April 1 wasn't just an OASIS form change. It was the end of the iQIES manual-entry safety net. Field reports show clinicians defaulting to E1 logic on the new items — and the rejections that creates.

The transition from OASIS-E to OASIS-E2 was always going to require retraining — new items in B0200 (Hearing), B1000 (Vision), A1110 (Language), A1255 (Transportation), and the expanded ROC items aren't optional. What got less coverage in the run-up: CMS also retired the iQIES manual-entry interface on April 1. Agencies that had been hand-keying OASIS into the legacy UI as a fallback no longer have one. Every assessment now must come from a certified EMR or a data submission pathway.

What the early field reports show

Two patterns are emerging in the first few weeks:

  • Default-to-E1 logic on new items. Clinicians completing B0200 (Hearing), B1000 (Vision), and the C0500 BIMS expansion are defaulting to "no impairment" or "skip" patterns they knew from OASIS-E. The result: edit errors, rejections, and case-mix that's silently lower than the patient's actual condition supports.
  • The B0200/B1000 evidence problem. Hearing and vision impairment require documented assessment — not clinician opinion. Agencies that don't have a standardized assessment workflow (e.g., Snellen card, Whisper test) are skipping these items, generating warnings that downstream into HHVBP measure misses.

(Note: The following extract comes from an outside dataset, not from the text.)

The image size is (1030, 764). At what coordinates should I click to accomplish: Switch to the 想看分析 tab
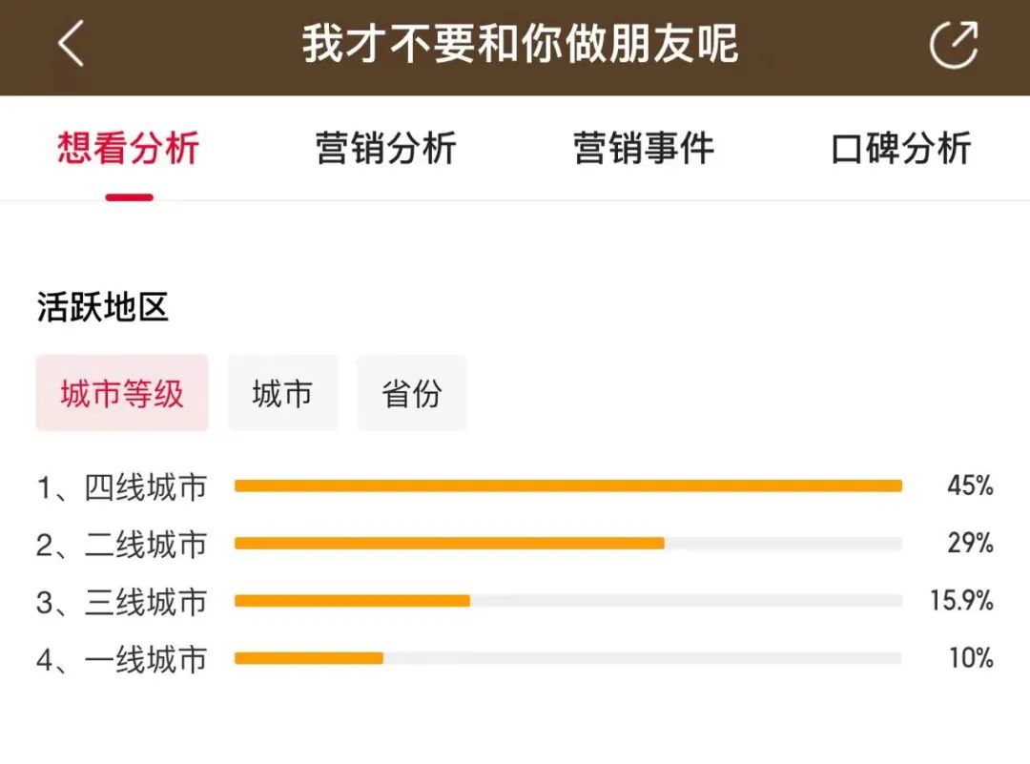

Why the iQIES shutdown matters more than the form change

The form change is announced. The iQIES shutdown is operational. Many agencies treated iQIES manual entry as a "safety net" for late assessments, vendor outages, or single-patient corrections. That door closed April 1.

Practically: if your EMR vendor has any data submission issue between now and the next assessment cycle, your only recourse is the vendor's support queue. There's no "I'll just key it directly" anymore.

What to do this week

  1. Audit the last 30 days of OASIS submissions for default-pattern responses on the new B and C items. If most patients are coming back as "no impairment" on hearing/vision, your clinicians need item-specific training.
  2. Confirm your EMR vendor's iQIES submission SLA. If the vendor's data submission service has a hiccup, what's your fallback? "Hand-key into iQIES" is no longer one.
  3. Standardize the new clinical evidence workflows. Hearing assessment and vision assessment need clinical protocols, not "ask the patient."
  4. Pull HHVBP measure exposure on the items that newly count in CY2026 — bathing, upper-body and lower-body dressing improvement now sit in the OASIS-driven 40% of TPS.

What we built for this

Carelytic's OASIS-E2 implementation covers all six CMS timepoints (SOC, ROC, FUP, RFA, TRN, DC, DAH) with item-level validation against the E2 specification. The Validate & Complete gate blocks signing on missing evidence for the new B0200/B1000/A1110 items, so the default-to-E1 pattern can't slip through unless a clinician explicitly overrides — and overrides are audit-logged with reason. AI Pre-Sign QA additionally flags soft signals like "BIMS suggests cognitive impairment but C0500 score conflicts."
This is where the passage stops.